Tooth decay is the number one chronic childhood disease. In fact, cavities are five times more common than asthma. While you may think that your child is getting cavities because he or she isn’t brushing or flossing well, that’s only partially true.
“Dental caries is tooth decay that is caused by the spread of specific germs,” says Alpharetta pediatric dentist Dr. Nanna Ariaban.
“It is estimated that as many as 4 million preschools suffer from childhood dental caries. Children tend to have diets higher in sugars and sense tooth decay begins by a bacteria that feeds on sugar, this isn’t a surprise that so many children suffer from decay.”
Decay can set in with bacteria called mutans streptococcus begin to attack the sugar that remain in the mouth after eating and drinking. Acid is then produced, and the acid works to eat away the teeth, leading to decay and cavities. The acid can also form plaque, which over time can erode the enamel.
One place this bacteria comes from is the mother. Think twice before you share a spoon or straw with your child – you could be infected his or her tiny mouth with these bacteria. And if you have cavities yourself, you are more likely to have the bacteria living in your mouth.
Learn More: How to Stop Cavities from Spreading to Your Kid
“Try to avoid sharing utensils with your child, and never let him or her use your toothbrush,” says Dr. Nanna. “Once your child has his or her first cavity, the mouth will be more prone to additional cavities because the bacteria will have colonized.
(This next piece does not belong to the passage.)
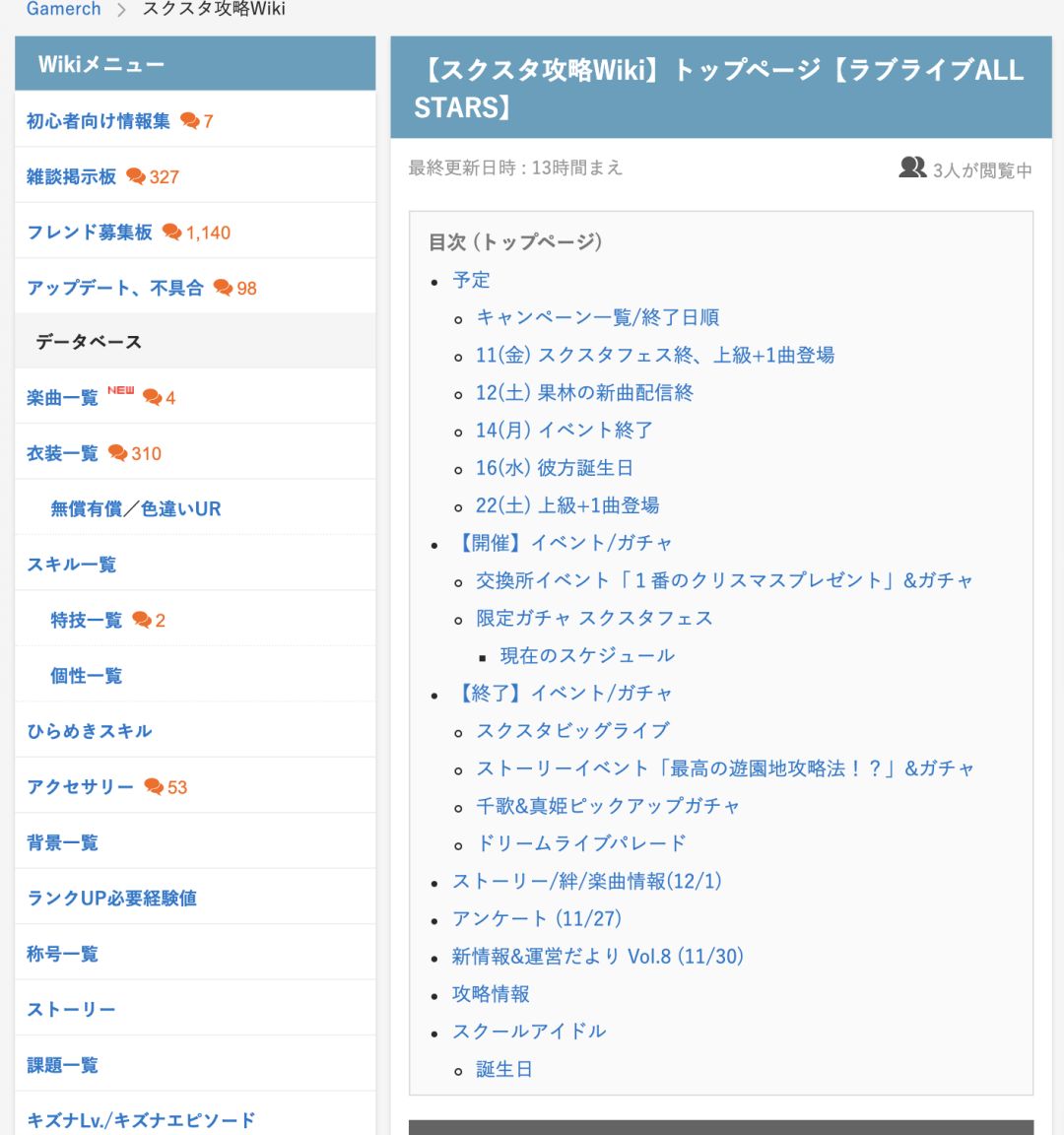Viewport: 1064px width, 1135px height.
Task: Click the viewers icon near 3人が閲覧中
Action: click(x=912, y=167)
And if you have a history of tooth decay, it’s crucial to pay extra close attention to your child’s teeth.”
Parents can pass on high levels of decay causing bacteria. In fact, 80 percent of childhood cavities occur in just 25 percent of children. So what steps can you take to help your child avoid cavities?
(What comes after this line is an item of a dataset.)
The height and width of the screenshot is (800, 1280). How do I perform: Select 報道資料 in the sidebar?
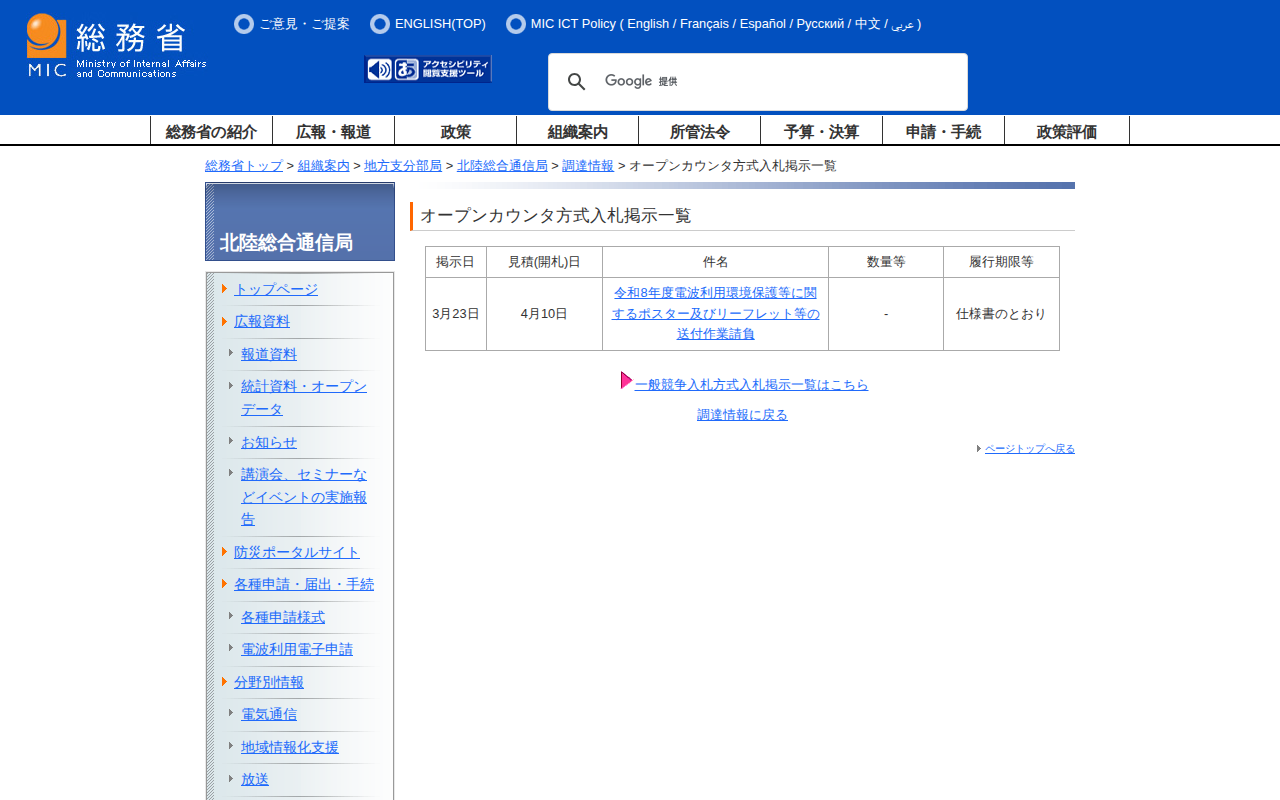coord(269,354)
Brush and floss your children’s teeth daily. Brush twice a day using a fluoride toothpaste and soft bristled brush, and floss at least once a day. Fluoride toothpaste can be used between the ages of two and three, or when your child is capable of spitting out excess toothpaste.
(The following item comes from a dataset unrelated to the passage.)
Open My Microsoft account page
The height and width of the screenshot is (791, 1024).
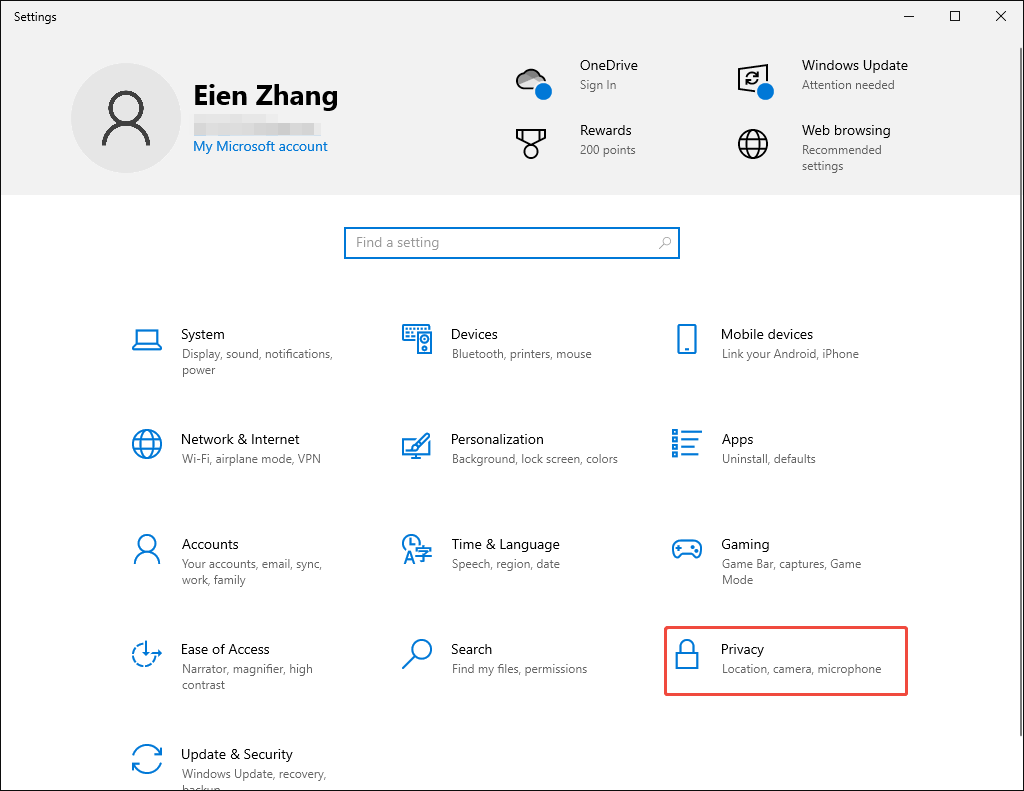260,146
Just say no to juices, sports drinks and sodas. Encourage your children to drink water. Try limiting juice and other sugary beverages to mealtimes, when there will be plenty of saliva to wash away the sugars.
Never let your child go to bed with a bottle, and always wipe your baby’s mouth after breastfeeding or bottlefeeding.
Learn More: Can Bottle Feeding Lead to Tooth Decay?
Schedule regular check-ups for your children. Your child should see the dentist by his first birthday, or after the first tooth appears, and then every 6 months after.
Learn More: Children Should See the Dentist by 1 Year Old
Monitor your child’s fluoride intake. The right amount of fluoride is necessary to ensure strong, healthy teeth. Too much or too little can be damaging. If you have questions about the amount of fluoride that is right for your child, ask Dr. Nanna.
Set a good example. If your children see you making your smile a priority, they will follow your lead. So be a model of oral health to your children.
A healthy smile leads to a healthy life. Tooth decay and other oral diseases, such as gum disease, are linked to heart disease, diabetes and stroke. Help your children care for their teeth today and you can help them stay healthy in the future.